**PROVIDED ENTRIES**
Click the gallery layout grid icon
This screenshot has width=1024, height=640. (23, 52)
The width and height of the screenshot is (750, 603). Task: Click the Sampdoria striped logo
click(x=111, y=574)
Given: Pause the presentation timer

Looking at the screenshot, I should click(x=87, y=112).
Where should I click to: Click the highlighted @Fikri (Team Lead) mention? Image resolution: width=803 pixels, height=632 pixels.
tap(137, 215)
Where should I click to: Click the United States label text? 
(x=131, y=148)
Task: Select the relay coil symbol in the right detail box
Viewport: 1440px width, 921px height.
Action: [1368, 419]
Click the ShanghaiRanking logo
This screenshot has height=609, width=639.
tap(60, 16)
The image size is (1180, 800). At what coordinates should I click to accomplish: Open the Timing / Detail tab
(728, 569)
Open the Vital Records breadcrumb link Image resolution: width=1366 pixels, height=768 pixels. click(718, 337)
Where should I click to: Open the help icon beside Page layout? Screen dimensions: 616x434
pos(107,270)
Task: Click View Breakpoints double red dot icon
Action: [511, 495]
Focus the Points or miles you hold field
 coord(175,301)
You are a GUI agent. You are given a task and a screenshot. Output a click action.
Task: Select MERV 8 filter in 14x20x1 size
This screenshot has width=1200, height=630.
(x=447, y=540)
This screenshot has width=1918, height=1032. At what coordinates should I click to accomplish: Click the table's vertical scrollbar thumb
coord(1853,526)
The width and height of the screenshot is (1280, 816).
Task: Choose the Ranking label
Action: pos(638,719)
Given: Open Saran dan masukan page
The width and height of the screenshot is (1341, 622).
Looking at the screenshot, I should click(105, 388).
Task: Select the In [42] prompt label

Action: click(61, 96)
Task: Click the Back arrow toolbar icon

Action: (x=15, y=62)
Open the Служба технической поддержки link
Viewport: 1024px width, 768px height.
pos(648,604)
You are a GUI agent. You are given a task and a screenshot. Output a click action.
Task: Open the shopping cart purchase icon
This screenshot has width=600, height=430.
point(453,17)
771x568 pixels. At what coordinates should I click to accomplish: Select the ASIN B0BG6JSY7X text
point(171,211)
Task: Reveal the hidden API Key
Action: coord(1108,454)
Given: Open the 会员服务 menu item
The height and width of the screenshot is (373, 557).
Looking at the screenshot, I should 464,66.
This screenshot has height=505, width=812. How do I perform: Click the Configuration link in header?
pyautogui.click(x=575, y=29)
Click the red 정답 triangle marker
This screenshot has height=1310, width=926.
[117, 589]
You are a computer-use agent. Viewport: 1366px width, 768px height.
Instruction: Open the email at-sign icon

**ABOUT THIS TASK**
Transcribe all the entries, keeping each one exactly as it is.

**RESULT**
Click the gallery layout grid icon
This screenshot has width=1024, height=640. (23, 52)
The width and height of the screenshot is (750, 603). Task: Click the Sampdoria striped logo
click(x=111, y=574)
Given: Pause the presentation timer

Looking at the screenshot, I should click(x=87, y=112).
Where should I click to: Click the highlighted @Fikri (Team Lead) mention? Image resolution: width=803 pixels, height=632 pixels.
tap(137, 215)
Where should I click to: Click the United States label text? 
(x=131, y=148)
Task: Select the relay coil symbol in the right detail box
Viewport: 1440px width, 921px height.
Action: [1368, 419]
Click the ShanghaiRanking logo
This screenshot has height=609, width=639.
tap(60, 16)
The image size is (1180, 800). At what coordinates should I click to accomplish: Open the Timing / Detail tab
(728, 569)
Open the Vital Records breadcrumb link Image resolution: width=1366 pixels, height=768 pixels. click(718, 337)
Where should I click to: Open the help icon beside Page layout? Screen dimensions: 616x434
pos(107,270)
Task: Click View Breakpoints double red dot icon
Action: [511, 495]
Focus the Points or miles you hold field
 coord(175,301)
You are a GUI agent. You are given a task and a screenshot. Output a click action.
Task: Select MERV 8 filter in 14x20x1 size
This screenshot has width=1200, height=630.
(x=447, y=540)
This screenshot has width=1918, height=1032. At what coordinates should I click to accomplish: Click the table's vertical scrollbar thumb
coord(1853,526)
The width and height of the screenshot is (1280, 816).
Task: Choose the Ranking label
Action: pos(638,719)
Given: Open Saran dan masukan page
The width and height of the screenshot is (1341, 622).
Looking at the screenshot, I should click(105, 388).
Task: Select the In [42] prompt label

Action: click(61, 96)
Task: Click the Back arrow toolbar icon

Action: (x=15, y=62)
Open the Служба технической поддержки link
Viewport: 1024px width, 768px height.
pos(648,604)
You are a GUI agent. You are given a task and a screenshot. Output a click action.
Task: Open the shopping cart purchase icon
This screenshot has width=600, height=430.
point(453,17)
771x568 pixels. At what coordinates should I click to accomplish: Select the ASIN B0BG6JSY7X text
point(171,211)
Task: Reveal the hidden API Key
Action: coord(1108,454)
Given: Open the 会员服务 menu item
The height and width of the screenshot is (373, 557).
Looking at the screenshot, I should 464,66.
This screenshot has height=505, width=812. How do I perform: Click the Configuration link in header?
pyautogui.click(x=575, y=29)
Click the red 정답 triangle marker
This screenshot has height=1310, width=926.
[117, 589]
You are a computer-use agent. Viewport: 1366px width, 768px height.
Instruction: Open the email at-sign icon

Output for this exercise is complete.